_Excerpt_:
[Start of section]
The Diplomat
The START (Spanish Technical Aid Response Team) field hospital installed by Spain in Turkey to care for earthquake victims received yesterday the third and last rotation, consisting of 58 people. The hospital, located on the outskirts of Iskenderun, has already treated more than 5,800 people.
The new rotation of the Spanish Emergency Medical Team, the START – the so-called “red vests” due to their clothing – is made up of a total of 58 people, including 36 health professionals from the public health system (from 13 Autonomous Communities), a psychosocial support unit, a pharmacist, kitchen staff, four firefighters from the Madrid City Council, four logisticians from SUMMA 112 and one member of ERICAM (the special emergency and immediate response unit of the Community of Madrid).
In addition, START is supported on the ground by local volunteers, including translators -between 10 and 15 people-, logisticians and kitchen, waste management, cleaning and laundry personnel. The mission is headed by Cristina Gutiérrez, head of the Humanitarian Action Office of the Spanish Agency for International Development Cooperation (AECID), which leads the START project.
The START field hospital has been open 24 hours a day since its opening on February 13 and has attended more than 5,800 people in its facilities, where nine babies have been born. With an average of about 250 patients attended per day, the START hospital has been filling the lack of healthcare services in the region. In the city of Iskenderun alone, public and private hospitals and health centers collapsed or closed during the earthquakes, leaving the population with little or no access to health services.
The team that left Wednesday night from Madrid will replace the staff that has been staffing the field hospital since February 23, when it relieved the initial team that was in charge of setting up and running the hospital since its arrival in Turkey on February 10.
The hospital will close its doors in two weeks’ time after serving the population affected by the earthquakes in Turkey and Syria. In these two weeks, the field hospital will offer a service adapted to the current needs, given the progress made by the Turkish authorities to reestablish health services for the population.
[End of section]
_Work request_: Carry on the report about Spain's START field hospital in Iskenderun, starting after its last sentence.

_Dataset entries_:
[Start of section]
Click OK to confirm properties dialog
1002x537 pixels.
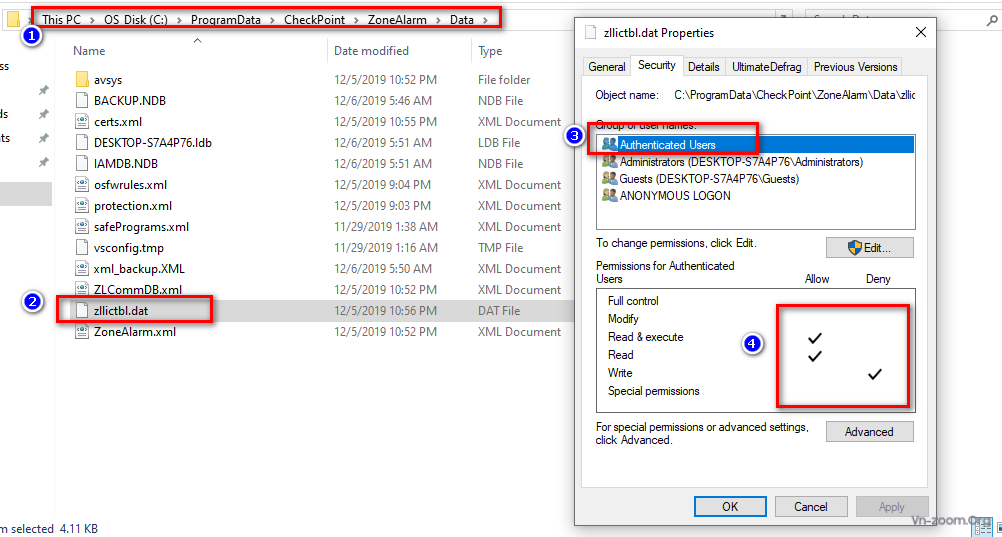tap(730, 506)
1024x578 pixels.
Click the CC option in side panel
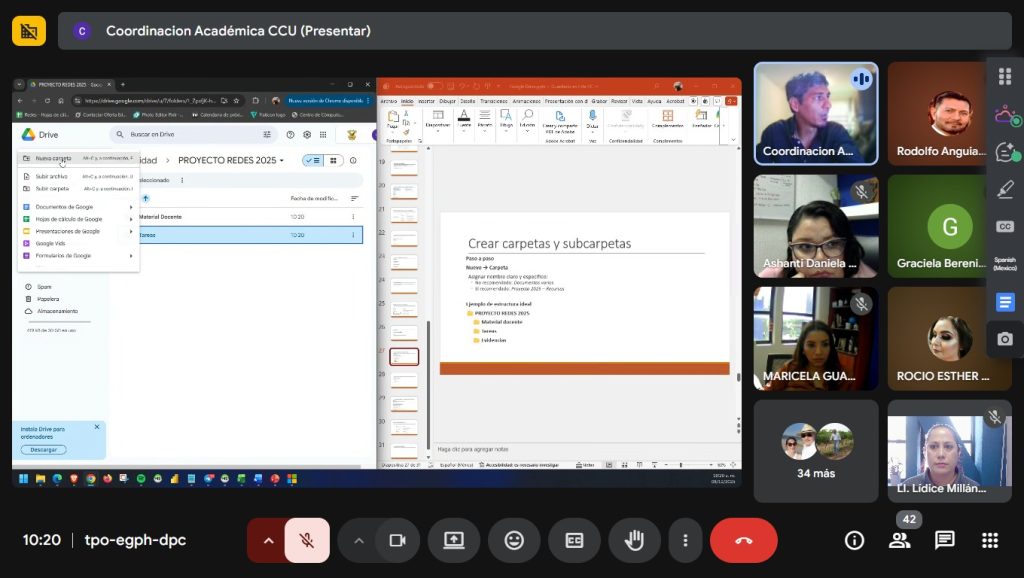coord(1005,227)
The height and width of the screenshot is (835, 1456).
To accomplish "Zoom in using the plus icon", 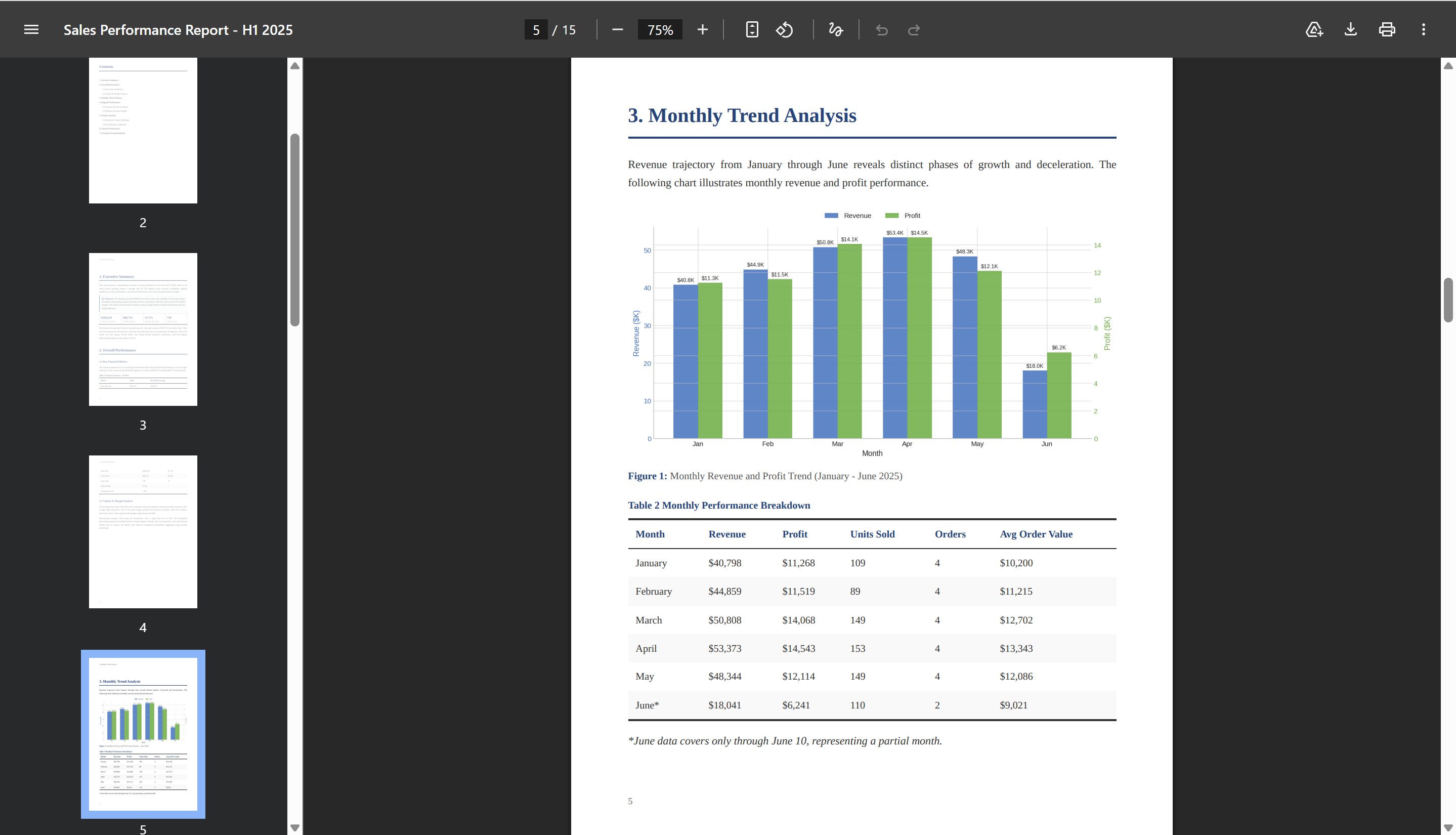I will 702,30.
[End of section]
_Task response_:
For this reason, the third rotation is smaller than the previous one (58 people, compared to the 70 of the last rotation) and the Spanish hospital will close its operating room and reduce its hospitalization capacity, which requires a smaller number of staff to attend to the trauma, gynecology, pediatrics, physiotherapy, radiology and emergency services that will continue to be provided in this third rotation. In exchange, the psychology and psychiatry service will be reinforced with the permanence of one of the psychiatrists from Doctors of the World and the incorporation of two other experts from this same NGO to provide psychosocial support.
Southern Turkey and northwestern Syria were hit in the early hours of February 6 by an earthquake measuring 7.7 on the Richter scale. This is the strongest earthquake recorded in Turkey since 1939. On February 6 itself, at least 78 aftershocks were recorded followed by a second earthquake of magnitude 7.5 with epicenter in Ekinozu/Kahramanmaras province. The earthquake also severely affected northwestern Syria, a region where 4.1 million people are currently dependent on humanitarian assistance. Two other, smaller earthquakes struck the country again on Monday, February 20. As of March 7, more than 52,000 deaths had been recorded, 46,000 in Turkey and 6,000 in Syria.